▸ PASSAGE FOURNI
====================

Wansche Gourdet est un Haïtien de 26 ans arrivé à Necoclí le 22 juillet, après avoir quitté São Paulo, au Brésil, où il vivait, avec un groupe de 47 personnes. Il a traversé la Bolivie, le Pérou et l’Équateur (voir diaporama ci-dessous), essentiellement en bus et en voiture, avant d’arriver en Colombie. Il a déjà dépensé plus de 600 dollars depuis le début de son périple, pour payer des passeurs et traverser les frontières. Il explique qu’il n’avait pas pu quitter le Brésil plus tôt en raison de la quarantaine liée à la pandémie de Covid-19, et par manque d’argent.





Je connais quelqu’un qui est arrivé à Necoclí un mois plus tôt : la situation était différente, les gens ne restaient pas bloqués sur place… 

Pour ma part, j’ai réussi à acheter un ticket de bateau la semaine dernière, pour partir le 3 août [l’interview a été réalisée le 2 août, NDLR], mais cela a été compliqué. J’ai eu de la chance car je l’ai acheté à 50 dollars, alors que certains vendent ou revendent les tickets à 100 dollars. 

Bateaux à Necoclí.
Bateaux à Necoclí. © Wansche Gourdet.

====================

▸ EXERCICES
a) Recopiez le passage fourni entre « Je connais quelqu’un » et « Necoclí. © Wansche Gourdet. », inclus, en remplaçant « dollars » par « dollars américains ».
b) D'après le passage fourni, répondez aux questions suivantes :
(i) Quel âge a Wansche Gourdet ?
(ii) À quel prix a-t-il acheté son ticket de bateau ?
(iii) Pour quelle date de départ ce ticket était-il prévu ?

▸ INFORMATIONS EXTRAITES
====================

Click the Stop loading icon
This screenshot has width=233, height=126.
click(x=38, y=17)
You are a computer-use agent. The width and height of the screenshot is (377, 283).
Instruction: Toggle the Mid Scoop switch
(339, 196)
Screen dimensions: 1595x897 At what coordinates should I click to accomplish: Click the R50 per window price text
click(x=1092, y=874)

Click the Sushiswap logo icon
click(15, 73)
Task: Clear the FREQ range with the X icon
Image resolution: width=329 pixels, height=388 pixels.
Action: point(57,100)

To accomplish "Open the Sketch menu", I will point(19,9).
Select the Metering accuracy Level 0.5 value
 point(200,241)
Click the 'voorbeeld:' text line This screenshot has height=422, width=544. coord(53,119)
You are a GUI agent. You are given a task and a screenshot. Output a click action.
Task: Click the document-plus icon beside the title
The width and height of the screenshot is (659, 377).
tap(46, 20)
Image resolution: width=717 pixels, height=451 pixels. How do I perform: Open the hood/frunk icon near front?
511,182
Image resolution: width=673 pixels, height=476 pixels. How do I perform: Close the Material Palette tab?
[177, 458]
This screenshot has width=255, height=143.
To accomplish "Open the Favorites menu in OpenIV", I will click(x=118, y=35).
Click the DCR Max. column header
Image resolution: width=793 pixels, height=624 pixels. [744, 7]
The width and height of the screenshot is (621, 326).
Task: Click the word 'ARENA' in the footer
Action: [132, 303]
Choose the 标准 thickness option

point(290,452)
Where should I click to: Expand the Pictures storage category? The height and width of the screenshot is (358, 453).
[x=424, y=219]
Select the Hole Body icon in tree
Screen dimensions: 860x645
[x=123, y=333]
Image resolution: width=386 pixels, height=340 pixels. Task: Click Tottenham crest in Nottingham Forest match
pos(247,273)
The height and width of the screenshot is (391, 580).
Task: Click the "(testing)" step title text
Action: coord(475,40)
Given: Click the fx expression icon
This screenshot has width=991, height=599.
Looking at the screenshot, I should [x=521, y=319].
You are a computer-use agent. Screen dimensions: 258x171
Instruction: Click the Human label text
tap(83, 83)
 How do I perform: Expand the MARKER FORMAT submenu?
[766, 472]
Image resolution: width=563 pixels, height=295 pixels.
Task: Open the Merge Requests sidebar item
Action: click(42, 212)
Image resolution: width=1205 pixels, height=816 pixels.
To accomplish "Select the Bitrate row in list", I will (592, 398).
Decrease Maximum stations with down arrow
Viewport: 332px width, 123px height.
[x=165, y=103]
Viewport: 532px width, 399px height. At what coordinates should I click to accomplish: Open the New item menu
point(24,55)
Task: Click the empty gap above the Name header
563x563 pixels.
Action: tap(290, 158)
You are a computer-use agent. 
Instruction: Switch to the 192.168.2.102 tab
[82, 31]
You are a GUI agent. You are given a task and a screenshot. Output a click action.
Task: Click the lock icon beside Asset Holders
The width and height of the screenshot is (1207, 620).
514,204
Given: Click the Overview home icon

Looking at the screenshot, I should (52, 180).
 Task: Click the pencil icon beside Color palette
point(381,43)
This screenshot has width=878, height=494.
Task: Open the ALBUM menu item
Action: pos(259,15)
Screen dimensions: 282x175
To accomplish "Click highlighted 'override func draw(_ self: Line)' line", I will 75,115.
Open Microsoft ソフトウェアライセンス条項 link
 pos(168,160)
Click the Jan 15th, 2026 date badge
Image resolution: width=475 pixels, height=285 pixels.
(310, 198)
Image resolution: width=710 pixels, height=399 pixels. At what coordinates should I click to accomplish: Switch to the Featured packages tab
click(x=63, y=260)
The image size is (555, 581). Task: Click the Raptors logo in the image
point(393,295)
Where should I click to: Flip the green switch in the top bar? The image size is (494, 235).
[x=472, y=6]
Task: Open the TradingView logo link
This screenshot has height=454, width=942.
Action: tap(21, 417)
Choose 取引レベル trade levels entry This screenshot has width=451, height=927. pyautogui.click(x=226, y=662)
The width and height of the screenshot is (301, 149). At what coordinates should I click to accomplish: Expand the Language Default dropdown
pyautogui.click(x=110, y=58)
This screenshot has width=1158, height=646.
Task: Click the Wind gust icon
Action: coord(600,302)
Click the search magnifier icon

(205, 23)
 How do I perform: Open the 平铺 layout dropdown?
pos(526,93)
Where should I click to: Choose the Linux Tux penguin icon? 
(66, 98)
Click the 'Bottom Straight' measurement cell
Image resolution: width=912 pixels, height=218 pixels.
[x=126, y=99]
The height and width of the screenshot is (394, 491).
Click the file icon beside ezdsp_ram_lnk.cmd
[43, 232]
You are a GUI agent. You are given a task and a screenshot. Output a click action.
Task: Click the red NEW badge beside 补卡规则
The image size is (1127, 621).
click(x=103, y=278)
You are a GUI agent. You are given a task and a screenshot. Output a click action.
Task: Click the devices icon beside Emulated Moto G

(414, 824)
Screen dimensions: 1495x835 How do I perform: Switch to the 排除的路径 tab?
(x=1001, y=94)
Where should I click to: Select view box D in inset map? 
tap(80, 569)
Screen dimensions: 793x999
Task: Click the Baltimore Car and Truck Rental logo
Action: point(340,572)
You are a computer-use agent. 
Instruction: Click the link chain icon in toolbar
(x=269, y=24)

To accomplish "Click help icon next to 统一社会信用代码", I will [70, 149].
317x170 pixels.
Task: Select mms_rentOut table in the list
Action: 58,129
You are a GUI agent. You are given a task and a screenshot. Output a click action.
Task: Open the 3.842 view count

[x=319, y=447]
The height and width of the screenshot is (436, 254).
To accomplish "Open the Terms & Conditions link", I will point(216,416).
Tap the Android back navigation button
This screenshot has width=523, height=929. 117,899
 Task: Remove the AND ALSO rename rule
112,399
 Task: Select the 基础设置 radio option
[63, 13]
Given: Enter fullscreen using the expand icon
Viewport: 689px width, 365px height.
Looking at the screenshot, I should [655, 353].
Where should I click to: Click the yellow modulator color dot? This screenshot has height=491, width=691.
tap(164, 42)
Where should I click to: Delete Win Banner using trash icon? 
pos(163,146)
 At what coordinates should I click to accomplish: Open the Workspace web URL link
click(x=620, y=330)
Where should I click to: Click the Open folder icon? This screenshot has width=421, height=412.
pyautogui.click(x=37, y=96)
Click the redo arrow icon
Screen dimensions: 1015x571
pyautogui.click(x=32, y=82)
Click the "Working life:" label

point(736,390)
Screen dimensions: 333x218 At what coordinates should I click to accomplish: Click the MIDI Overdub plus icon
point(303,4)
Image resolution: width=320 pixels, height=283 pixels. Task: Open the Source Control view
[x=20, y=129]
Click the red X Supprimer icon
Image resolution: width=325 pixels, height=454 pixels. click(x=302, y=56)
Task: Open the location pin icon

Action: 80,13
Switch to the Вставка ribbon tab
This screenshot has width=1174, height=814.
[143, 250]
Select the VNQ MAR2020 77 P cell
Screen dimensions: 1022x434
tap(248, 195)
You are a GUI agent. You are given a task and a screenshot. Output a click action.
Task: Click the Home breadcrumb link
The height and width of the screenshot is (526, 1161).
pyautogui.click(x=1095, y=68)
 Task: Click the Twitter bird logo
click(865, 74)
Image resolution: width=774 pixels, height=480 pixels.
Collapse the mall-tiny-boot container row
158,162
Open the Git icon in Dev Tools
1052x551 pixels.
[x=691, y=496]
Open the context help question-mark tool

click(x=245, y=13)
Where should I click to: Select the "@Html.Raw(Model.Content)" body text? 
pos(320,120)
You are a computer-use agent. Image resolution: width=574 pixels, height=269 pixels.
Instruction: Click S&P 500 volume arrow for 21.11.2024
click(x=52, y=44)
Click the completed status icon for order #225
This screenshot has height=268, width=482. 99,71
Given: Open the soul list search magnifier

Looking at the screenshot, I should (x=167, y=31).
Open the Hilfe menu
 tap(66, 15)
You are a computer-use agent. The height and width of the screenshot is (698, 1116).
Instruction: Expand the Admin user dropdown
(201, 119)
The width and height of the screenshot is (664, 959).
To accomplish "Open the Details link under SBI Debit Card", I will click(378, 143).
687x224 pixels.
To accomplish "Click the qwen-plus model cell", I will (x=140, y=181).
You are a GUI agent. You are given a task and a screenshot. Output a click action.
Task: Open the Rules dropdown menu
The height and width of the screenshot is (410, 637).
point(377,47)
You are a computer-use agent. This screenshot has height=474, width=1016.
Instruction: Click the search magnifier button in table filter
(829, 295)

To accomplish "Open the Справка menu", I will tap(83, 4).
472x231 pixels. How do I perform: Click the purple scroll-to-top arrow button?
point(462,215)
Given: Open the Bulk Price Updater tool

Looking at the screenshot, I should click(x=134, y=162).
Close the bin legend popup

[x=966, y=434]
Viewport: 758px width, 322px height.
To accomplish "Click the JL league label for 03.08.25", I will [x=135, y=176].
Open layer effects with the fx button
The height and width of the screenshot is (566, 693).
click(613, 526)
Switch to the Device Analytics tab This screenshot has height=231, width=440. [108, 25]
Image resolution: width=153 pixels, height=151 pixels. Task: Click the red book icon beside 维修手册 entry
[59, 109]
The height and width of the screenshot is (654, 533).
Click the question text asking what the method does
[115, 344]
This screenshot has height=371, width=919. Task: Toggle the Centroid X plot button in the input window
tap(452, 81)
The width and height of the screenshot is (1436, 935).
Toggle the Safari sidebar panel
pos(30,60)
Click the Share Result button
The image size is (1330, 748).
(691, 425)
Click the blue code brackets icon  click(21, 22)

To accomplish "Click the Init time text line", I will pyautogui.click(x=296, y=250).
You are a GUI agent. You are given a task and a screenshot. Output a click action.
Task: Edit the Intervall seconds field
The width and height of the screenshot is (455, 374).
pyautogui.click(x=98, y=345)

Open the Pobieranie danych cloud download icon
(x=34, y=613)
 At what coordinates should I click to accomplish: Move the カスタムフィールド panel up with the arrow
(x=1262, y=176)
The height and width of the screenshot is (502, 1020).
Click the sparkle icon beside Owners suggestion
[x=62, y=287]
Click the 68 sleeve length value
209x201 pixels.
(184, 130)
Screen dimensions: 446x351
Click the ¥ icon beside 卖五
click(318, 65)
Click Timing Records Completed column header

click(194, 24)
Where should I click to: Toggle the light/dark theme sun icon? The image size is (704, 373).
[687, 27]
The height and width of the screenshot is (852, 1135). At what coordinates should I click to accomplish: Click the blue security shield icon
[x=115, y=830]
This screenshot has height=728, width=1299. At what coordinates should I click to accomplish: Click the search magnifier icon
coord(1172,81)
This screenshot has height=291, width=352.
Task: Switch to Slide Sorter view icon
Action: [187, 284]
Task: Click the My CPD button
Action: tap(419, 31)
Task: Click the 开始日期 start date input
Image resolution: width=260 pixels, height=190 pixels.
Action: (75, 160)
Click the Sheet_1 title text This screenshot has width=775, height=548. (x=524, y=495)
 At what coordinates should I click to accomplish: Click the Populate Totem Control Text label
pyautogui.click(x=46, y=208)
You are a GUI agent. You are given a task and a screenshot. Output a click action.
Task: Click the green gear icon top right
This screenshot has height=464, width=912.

====================

▸ RÉPONSES PAR NUMÉRO
a)
Je connais quelqu’un qui est arrivé à Necoclí un mois plus tôt : la situation était différente, les gens ne restaient pas bloqués sur place… 

Pour ma part, j’ai réussi à acheter un ticket de bateau la semaine dernière, pour partir le 3 août [l’interview a été réalisée le 2 août, NDLR], mais cela a été compliqué. J’ai eu de la chance car je l’ai acheté à 50 dollars américains, alors que certains vendent ou revendent les tickets à 100 dollars américains. 

Bateaux à Necoclí.
Bateaux à Necoclí. © Wansche Gourdet.

b)
(i) 26 ans.
(ii) 50 dollars.
(iii) Le 3 août.